OBJECTIVES/HYPOTHESIS: Excitotoxic and related inflammatory injury are implicated in the spiral ganglion degeneration seen with Meniere's disease and endolymphatic hydrops (ELH). Excitotoxicity is initiated with glutamate elevation and associated with downstream increases in reactive oxygen species resulting in inflammation-mediated neuronal degeneration. This study tests the hypothesis that interruption of the initial and/or downstream aspects of excitotoxicity should provide hearing protection in ELH-associated hearing loss. STUDY DESIGN: This study tests whether riluzole, a glutamate release inhibitor, and dimethylsulfoxide (DMSO), an anti-inflammatory and antioxidant solvent with favorable properties at the level of glutamate receptors, can protect against early-stage hearing loss in a mouse model of ELH. METHODS: The Phex(Hyp-Duk) mouse spontaneously develops ELH and postnatal hearing loss. Starting at postnatal day 6 (P6), daily injections of riluzole + DMSO or just DMSO were administered. Untreated mutants served as controls. At P21, P25, and P30, hearing function was assessed by recording auditory brainstem responses. A cochlear function index was developed to assess global cochlear function at each time point. RESULTS: Compared to no treatment, DMSO provided significant hearing protection (P < .05). The riluzole + DMSO also showed protection, but it was statistically indistinguishable from DMSO alone; a synergistic increase in protection with riluzole was not observed. CONCLUSIONS: This study demonstrates pharmacological hearing protection in an animal model of ELH. The results support the assertion that inflammatory (reactive oxygen species) injury, which is part of the excitotoxic pathway, contributes to the development of ELH-associated hearing loss.
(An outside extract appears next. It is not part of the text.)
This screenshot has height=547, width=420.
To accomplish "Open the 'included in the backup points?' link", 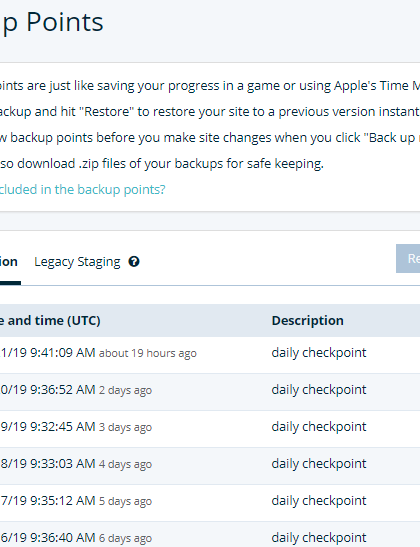I will (x=82, y=189).
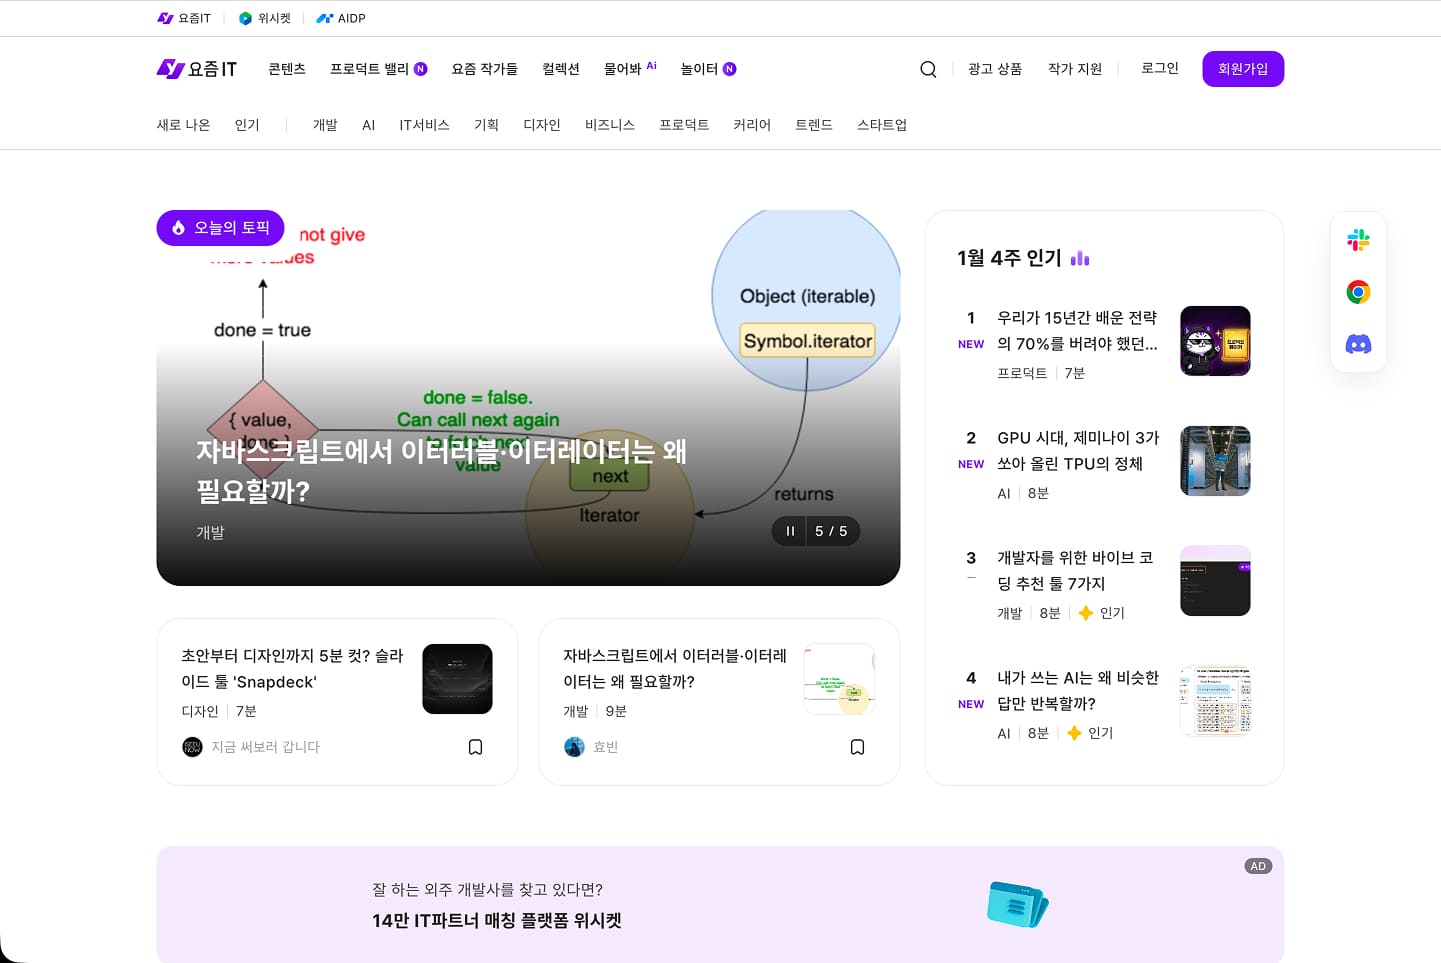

Spiral ganglion loss outpaces inner hair cell loss in endolymphatic hydrops.

OBJECTIVES/HYPOTHESIS: Neuronal toxicity is thought to be important in Meniere's disease and experimental endolymphatic hydrops (ELH). This study quantifies the relationship between neuronal degeneration and hair cell degeneration in ELH to evaluate the hypothesis that a primary neural insult would yield greater loss in the spiral ganglion than at the inner hair cell level. STUDY DESIGN: Following induction and histopathologic confirmation of endolymphatic hydrops in guinea pigs, the degree of hydrops, spiral ganglion loss, and hair cell degeneration were quantified and compared. METHODS: Guinea pigs with surgically induced unilateral hydrops were sacrificed and their cochleas preserved. Hydrops severity and spiral ganglion density were quantified using automated methods. Hair cells were counted manually. Values were normalized against the contralateral ear to create loss indexes. RESULTS: Inner hair cell (IHC) loss at the apex is significantly lower than corresponding neuronal loss. IHC loss at the base is also lower than neuron loss, although not significantly. Regression analysis shows a significant, positive correlation between neuron loss severity and IHC loss severity at the apex, but not at the base. There is no correlation between hydrops severity and inner hair cell loss. CONCLUSIONS: By confirming that spiral ganglion loss is more severe than hair cell loss, and that hair cell loss appears to worsen with neuronal degeneration, this study supports the theory that neuronal toxicity is the primary insult in ELH-related disorders, such as Meniere's disease, and may provide the basis for designing treatment strategies.